New Cages to Trap Molecules Push Boundaries of Protein Design
- Melissa Miller
- Cynthia Dillon - firstname.lastname@example.org
- Melissa Miller
Protein design is a popular and rapidly growing field, with scientists engineering novel protein cages—capsule-like nanostructures for purposes such as gene therapy and targeted drug delivery. Many of these structures fashioned in the lab, while perhaps aesthetically pleasing to chemists, have holes too big to trap a target molecule or don’t open on command, limiting their functional scope.
But new research findings, by UC San Diego Professor of Chemistry and Biochemistry Akif Tezcan, offer a protein architecture with small holes—“pores” in chemistry jargon. The findings, published in Nature, push the boundaries of synthetic protein design past what is considered state-of-the-art.
“If molecules can freely go back and forth through these holes, you’re not going to be able to store little things on the inside,” explained Tezcan. “Protein cages that people have designed before have the right shape and symmetry, but they’re mostly like Wiffle balls—they don’t necessarily isolate the interior from the exterior.”

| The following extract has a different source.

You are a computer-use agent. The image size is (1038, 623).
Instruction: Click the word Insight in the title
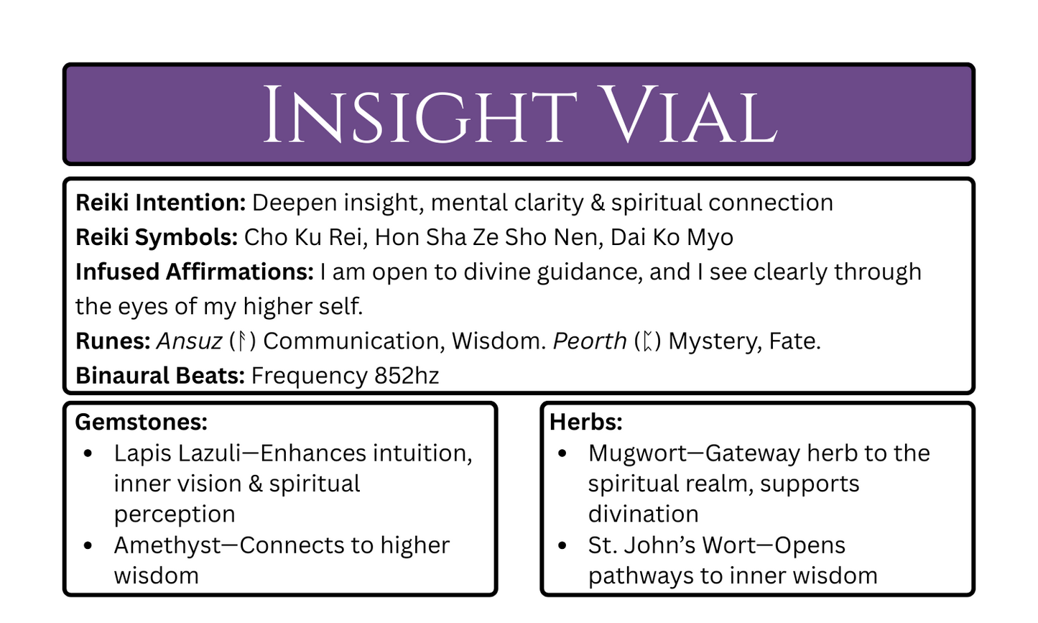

By tailoring the surface of small protein building blocks with multiple metal-binding sites, Tezcan’s team developed a new protein cage with small pores that trap molecules securely inside.
Additionally, the new structure can be opened via chemical, thermal or redox (transfer of electrons between a set of atoms, molecules or ions with the same chemical formula) reactions. According to Tezcan, the UC San Diego research team was ideally situated to create the new protein cage design with its inorganic chemistry insights—specifically metal coordination chemistry, which made the difference.
“In evaluating our designs, we discovered that one resulted in the formation of a six-protein cage instead of the 12-protein cage we were expecting,” said Golub. “This result was especially important for the project because it demonstrated an adaptability that permitted different types of cage symmetries using the same design scaffold.”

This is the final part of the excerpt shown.